=== EXTRACT TO READ ===

So if you compare 6 bits with dither to 6 bits with Robert's method, both pictures are represented by 6 bits. 5 bits, 5 bits. 4, 3. So the interesting thing is that the Robert's method looks like less noise. It's mathematically not.

Mathematically, you can show that Robert's technique has the same energy in the noise as was in the ditherer technique. If you just calculate the energy in the error, they're identical. But in Robert's technique, he destroys the correlation and that makes the noise seem smaller. It's like physically less objectionable.

What's the problem with Robert's technique? If I told you to implement a scheme that quantized according to Robert's technique. And say you're here and you're supposed to quantize a message, send it over the ethernet, and receive it in California. And you're only supposed to be sending, say, a 6-bit representation instead of a 16-bit representation. What's hard about Robert's technique compared to dither?

Quantizing is easy, right? I take my 16-bit CD. I take off the first sample. I quantize it. I send it across the internet.

I take off my second sample. I quantize it. I send those 6 bits over the internet, et cetera. Dither is sort of the same thing. I pick up the first sample. I add noise to it. I quantize it. I send those 6 bits over the internet.

What's the hard part of Robert's? Yeah.

===

_ACTIONS TO TAKE_:
1 > In the lecture passage on quantization, how does the noise energy of Robert's technique compare with that of the dither technique?
2 > Pick up the lecture passage on quantization where it stops, and keep going in the same speaking style.

=== STORED RECORDS ===

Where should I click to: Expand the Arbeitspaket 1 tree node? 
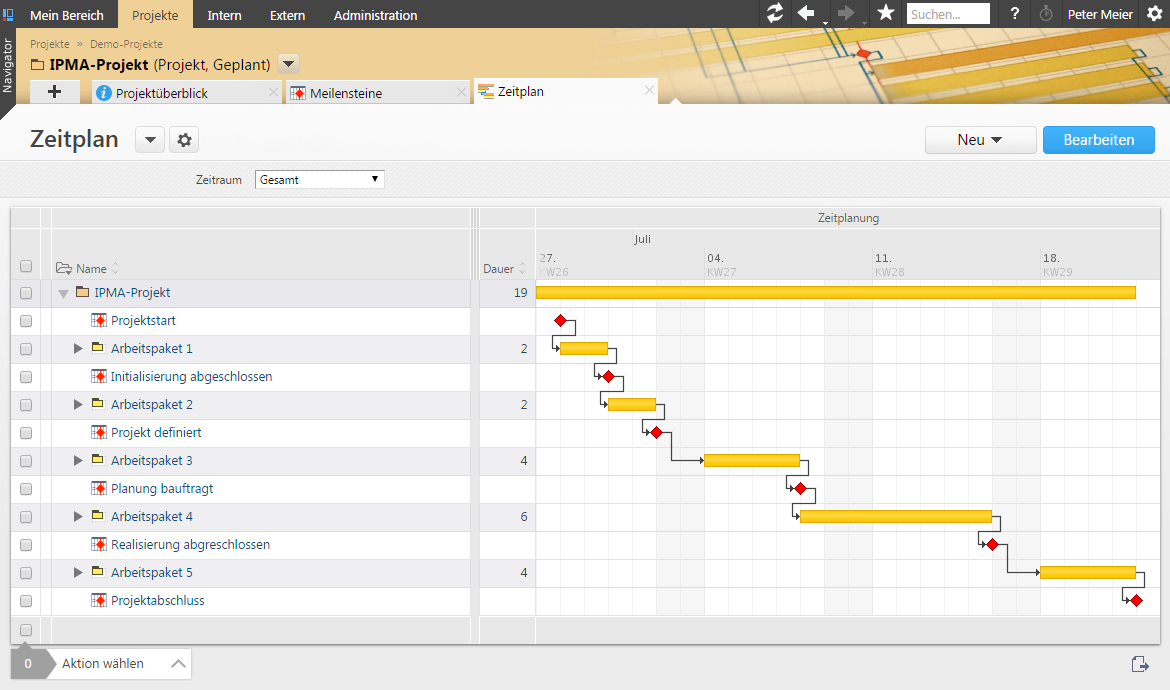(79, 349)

===
=== STORED RECORDS ===

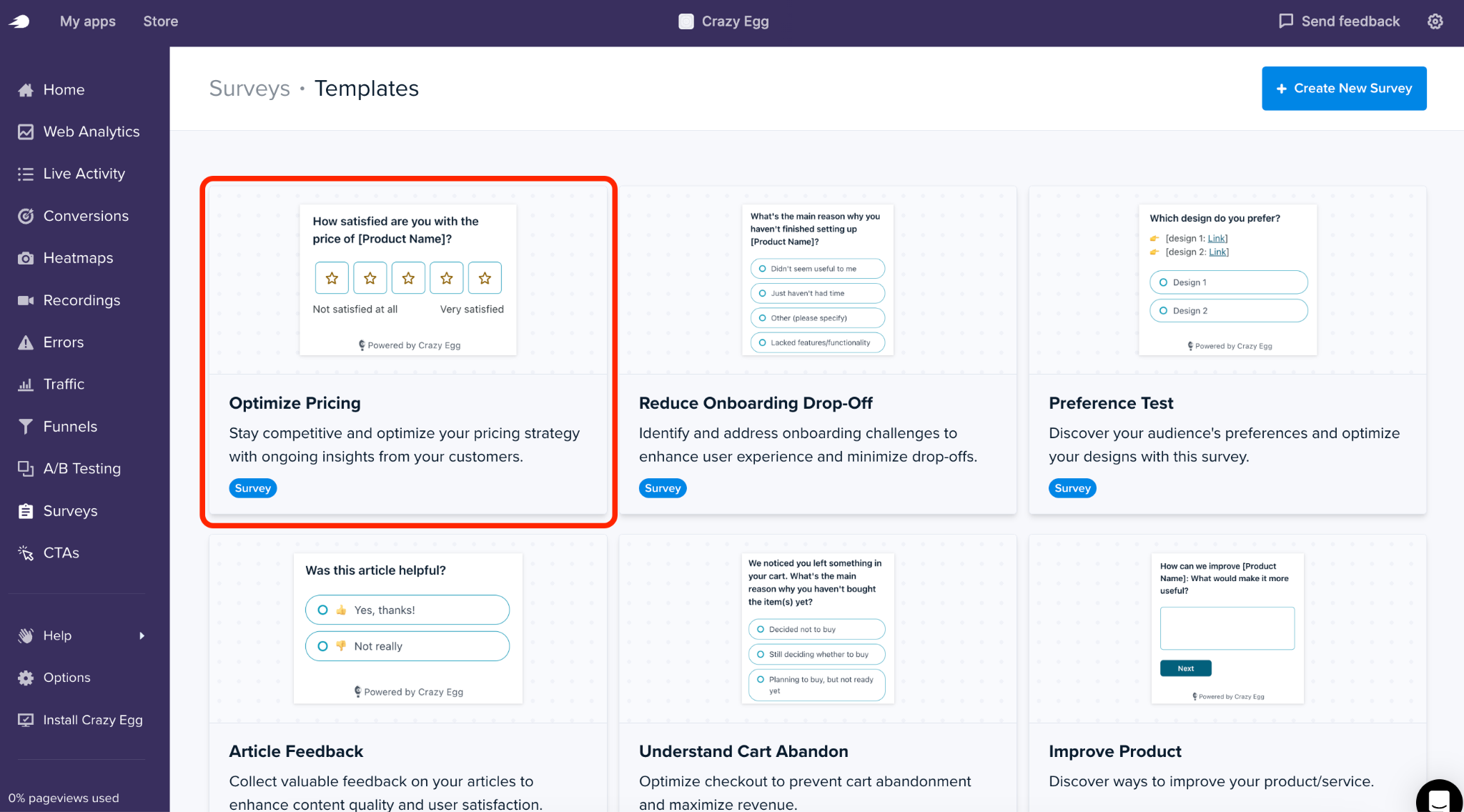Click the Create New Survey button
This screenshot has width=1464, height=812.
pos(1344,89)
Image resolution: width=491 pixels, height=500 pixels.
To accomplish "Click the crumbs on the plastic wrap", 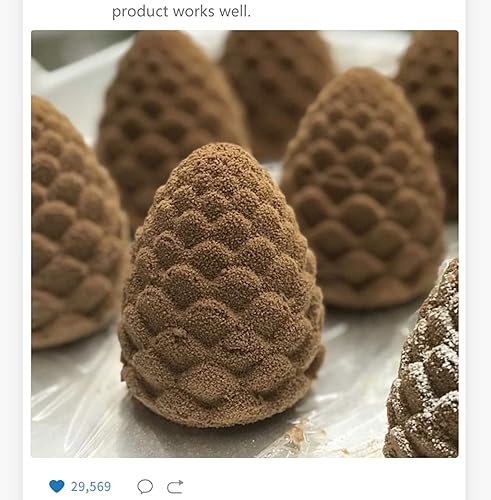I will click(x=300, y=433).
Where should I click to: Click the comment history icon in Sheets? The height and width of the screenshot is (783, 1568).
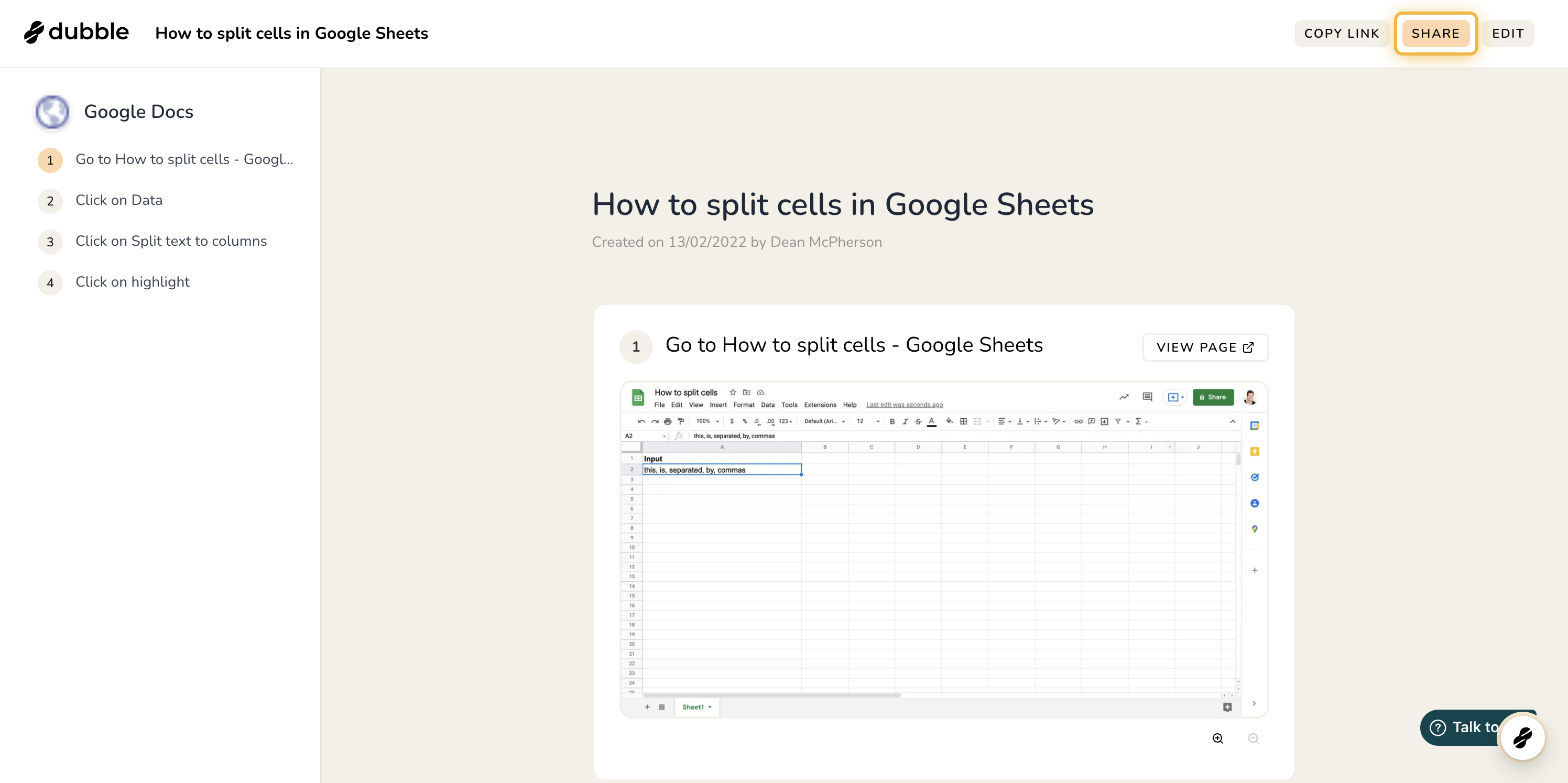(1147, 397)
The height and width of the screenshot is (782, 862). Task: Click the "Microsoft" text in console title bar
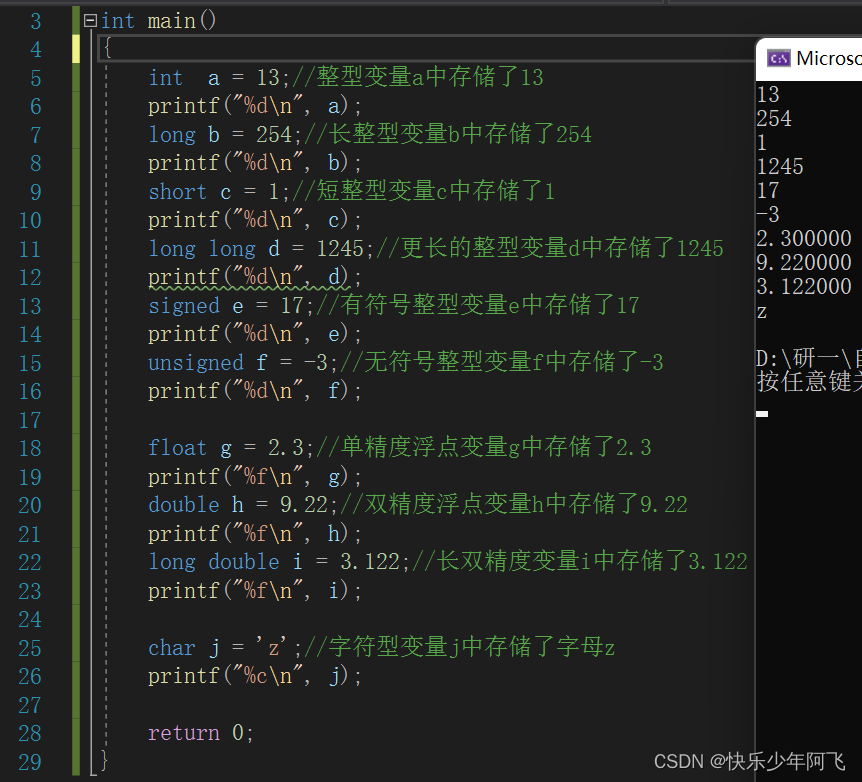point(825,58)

===
=== STORED RECORDS ===

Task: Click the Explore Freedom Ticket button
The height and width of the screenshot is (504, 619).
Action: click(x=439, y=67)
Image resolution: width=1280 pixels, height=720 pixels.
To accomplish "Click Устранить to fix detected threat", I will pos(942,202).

===

_REPLIES_:
1 > The energy in the noise is identical for both techniques.

2 >
AUDIENCE: Do you send the noise too?

DENNIS FREEMAN: I have to send the noise, too. I have to know the precise value of the noise that I added to sample n, so I can subtract it back out. So Robert's technique says, I take the value x and I add some amount of noise n. End was a random number. I chose it by throwing a die or something. I quantize that, and then I subtract that same number back out.

Well, that number has to be precise compared to the quantization levels. So for example, people would normally use-- if I'm doing 16-bit audio, people would normally use a 16-bit representation for n, which means that I take a 16-bit number off the CD. I take a random number. I add it, quantize it.

And now, I can send the 6-bit number. But in order for that guy to reproduce the answer, he has to know n too. Everybody see that? So the problem is, how do you send the noise?

And the trick is that we use something called pseudo random noise. Pseudo random noise is an algorithm that generates a sequence of numbers that looks random, but they were made algorithmically. So you can independently manufacture the same sequence here and there. That way, if you're using the same-- if you pre-agree that you're going to use the same algorithm, you can independently generate the same sequence of n's. OK.

Yeah, so I jumped back to explain-- OK. So the point is that just like in audio, in pictures it's important how many bits you quantize to. That affects drastically the performance of communications or storage devices.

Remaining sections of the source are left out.